Document »
[start]

Tag Archives: sci-fi

Imaginative Limits

My brain is in a weird place this morning. I woke up in the middle of a vivid dream and I haven’t quite managed to get my head on straight since; also, it’s a new month. The year’s turning. There’s a lot going on.

All this – and some incidental stuff, like the fact I watched the movie Avatar yesterday for the first time in ages and a book review I read this morning – are conspiring to fill my mind with thoughts of speculation about the future and how little, in real terms, we can know or imagine about it.

Photo Credit: Firestoned via Compfight cc

Photo Credit: Firestoned via Compfight cc

I like to read SF books. I won’t say that I’m well read; beyond the basics (Philip K. Dick and Robert A. Heinlein and Ursula K. LeGuin, and a few others), and a couple of oddities I’ve picked up second-hand over the years, I have a fairly thin knowledge of the genre overall. I’m more of an interested amateur. However, one of the things that has always struck me when reading SF is, strangely, not the unlimited breadth of imagination that greets the reader, but the strangely limited views about humanity and its future that one tends to encounter. One of the ways in which this manifests, for me, is the fact that I’ve rarely, if ever, come across a classic SF book which doesn’t mention ‘tapes’ – audio and video tapes, history recorded on reels and reels of celluloid, manually operated and paused and edited. This has always fascinated me.

We can imagine worlds where giant gelatinous cubes can make three-dimensional copies of any object placed in front of them – essentially, an organic 3-D printer – but we can’t imagine anything like a digital future (In Philip K. Dick’s A Maze of Death (1970)). Even Fahrenheit 451, one of my favourite SF novels, imagines a totally analogue world, despite the fact that television screens have become so large that they act as the walls of the room the viewer is sitting in. Books are still hard-copy, and nothing like the internet has even been thought of. The book review I read this morning was for The Monadic Universe, by George Zebrowski (1977), which features a story called ‘The History Machine’, again imagining an archive far in the future which is entirely dependent on tapes. I haven’t read this story but it did chime with the impression I have often received when reading SF books and stories – when it comes to certain aspects of human culture and technology, SF seemed to have been strangely blind.

(Then, of course, you have books like Neuromancer which blow this ‘theory’ out of the ballpark, but you don’t often find books like that – books which resemble our world, but a much less humane and comforting version of it. Usually SF books make me feel like we live in a horror-filled version of their dream of the future; Neuromancer makes me feel like we live in paradise. But I digress).

[end]

Material provided »
[start]

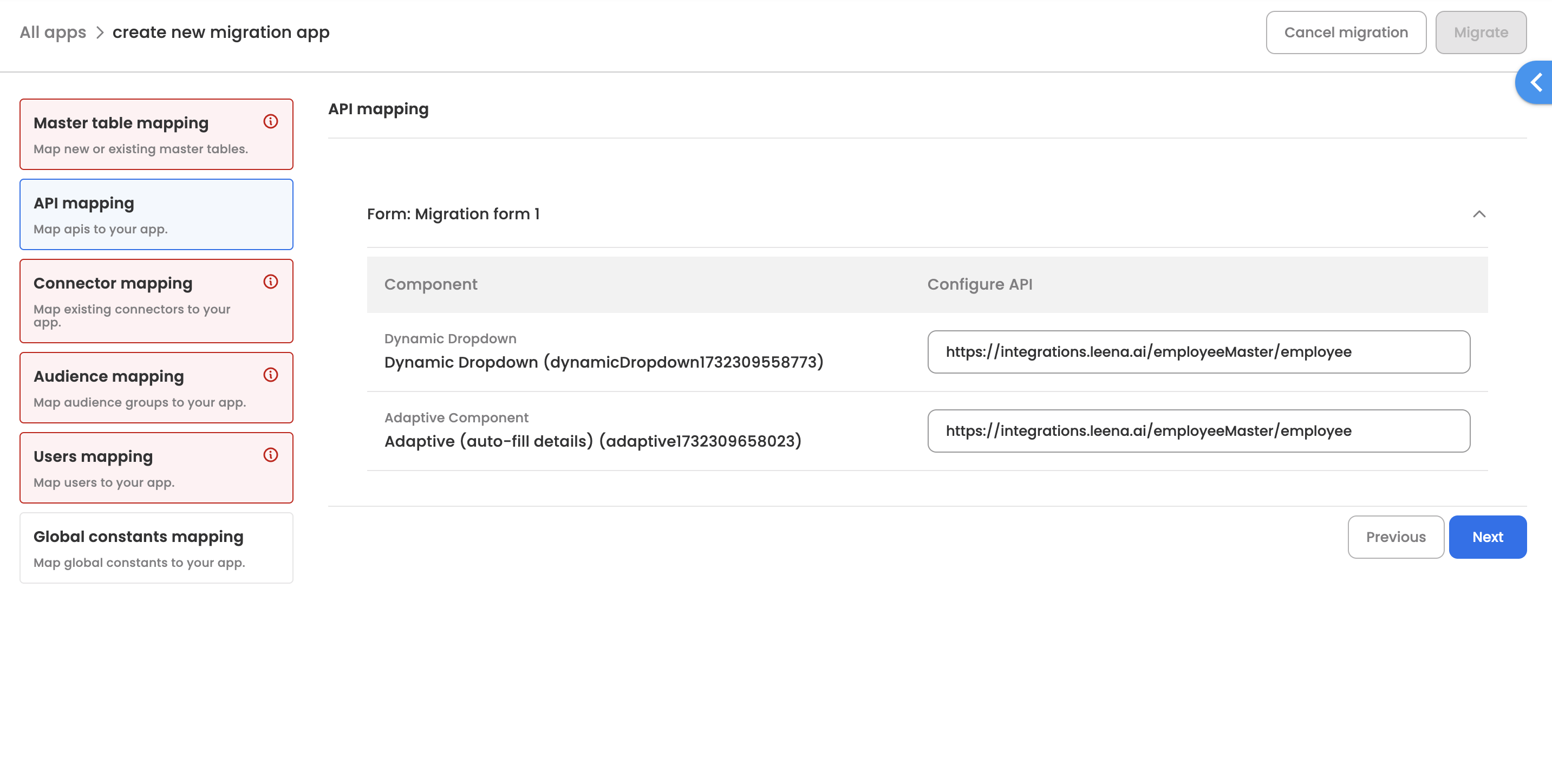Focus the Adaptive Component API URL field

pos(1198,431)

[end]
[start]

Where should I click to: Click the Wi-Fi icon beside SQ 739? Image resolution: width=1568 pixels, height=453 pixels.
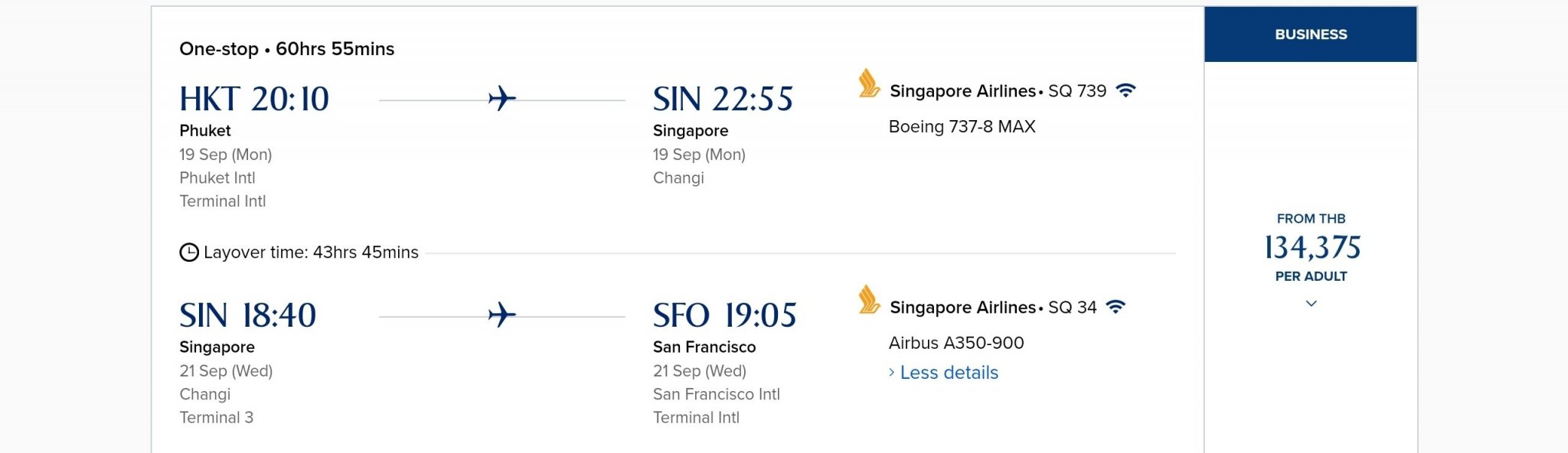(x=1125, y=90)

[end]

Work to do »
1 – Give again, word for word, the passage from the blog post on science fiction starting with "I like to read" and going on through "always fascinated me.".
2 – Answer these questions about the blog post on science fiction above:
(a) Which movie did the writer watch yesterday?
(b) Who wrote The Monadic Universe, and in what year?
(c) In Fahrenheit 451, how large have television screens become?
3 – Go on with the blog post on science fiction, picking up after its last sentence.

Answers to each task »
1 –
I like to read SF books. I won’t say that I’m well read; beyond the basics (Philip K. Dick and Robert A. Heinlein and Ursula K. LeGuin, and a few others), and a couple of oddities I’ve picked up second-hand over the years, I have a fairly thin knowledge of the genre overall. I’m more of an interested amateur. However, one of the things that has always struck me when reading SF is, strangely, not the unlimited breadth of imagination that greets the reader, but the strangely limited views about humanity and its future that one tends to encounter. One of the ways in which this manifests, for me, is the fact that I’ve rarely, if ever, come across a classic SF book which doesn’t mention ‘tapes’ – audio and video tapes, history recorded on reels and reels of celluloid, manually operated and paused and edited. This has always fascinated me.

2 –
(a) Avatar
(b) George Zebrowski, 1977
(c) So large that they act as the walls of the room the viewer is sitting in

3 –
Sometimes I read SF books and I realise exactly how rooted they are in the world which created them, and how indicative they are of the prejudices and preoccupations of their own age. Inverted World, for instance, which I recently read, was originally published in 1974 and, while being an amazing book about relativity, environmental decay and massive-scale engineering, it also features the most egregiously offensive scenes in terms of its treatment of women and marginalised peoples, and their function in this society. Of course, perhaps this was the point – maybe the author was trying to say something meaningful about how no matter how much changes in terms of technology, old school prejudice and sexism will always be alive and well – but I’m not sure. It just seemed to be a no-questions-asked, this-is-how-the-world-operates acceptance to me, and quite possibly a reflection of the world it came out of rather than the world it was imagining. I know all literature does this – and of course it does, because nobody can see the future – but for some reason I expect more of SF. I expect it to be focused on imagining wider horizons, presenting ways in which the future will be better, more than we can dream of, filled with impossibility. But this genre, more than any other, describes exactly how limited the human imagination can be. We see futuristic societies and thought processes and whole centuries of imagined history (far into our own future, of course), but we still rely on tapes, or women are still abused, or it’s still all about war and terror, and the whole edifice collapses.

Then, perhaps is a cause for optimism that these SF novels seemed so limited in so many ways. As they wrote stories about far-distant futures where celluloid was king, in reality the seeds for a digital future were being sown. As they wrote stories about women as objects for use like any other resource or tool in worlds all over the galaxies, women in reality were fighting – and winning – their battles here on Earth. As we were taking some of the best ideas from the SF novels so beloved by so many and turning them into reality, we were also developing faster than any SF novel had ever dreamed. Perhaps it’s a sign of how far we’ve come that our development has outstripped the dreams of our most far-sighted writers, and perhaps that’s something to be celebrated.

And perhaps I should have rolled over and gone back to sleep this morning instead of getting up and trying to function. Who knows?

Welcome to a new week, y’all. Let’s try and make it something to be proud of.


Book Review Saturday – ‘Ender’s Game’

*Takes a deep breath*


Some of what I’m going to say here in this review may offend die-hard Orson Scott Card fans, and it may even cause some of you to think I don’t deserve the right to call myself an SF fan. However, I’m not going to sugar-coat my opinion. I know that ‘Ender’s Game’ evokes huge devotion among some of its readers, and that dissenters often face scorn, but heck – this is my blog, and I’ll say what I like.

I did not enjoy ‘Ender’s Game.’ I’m sorry, but there it is.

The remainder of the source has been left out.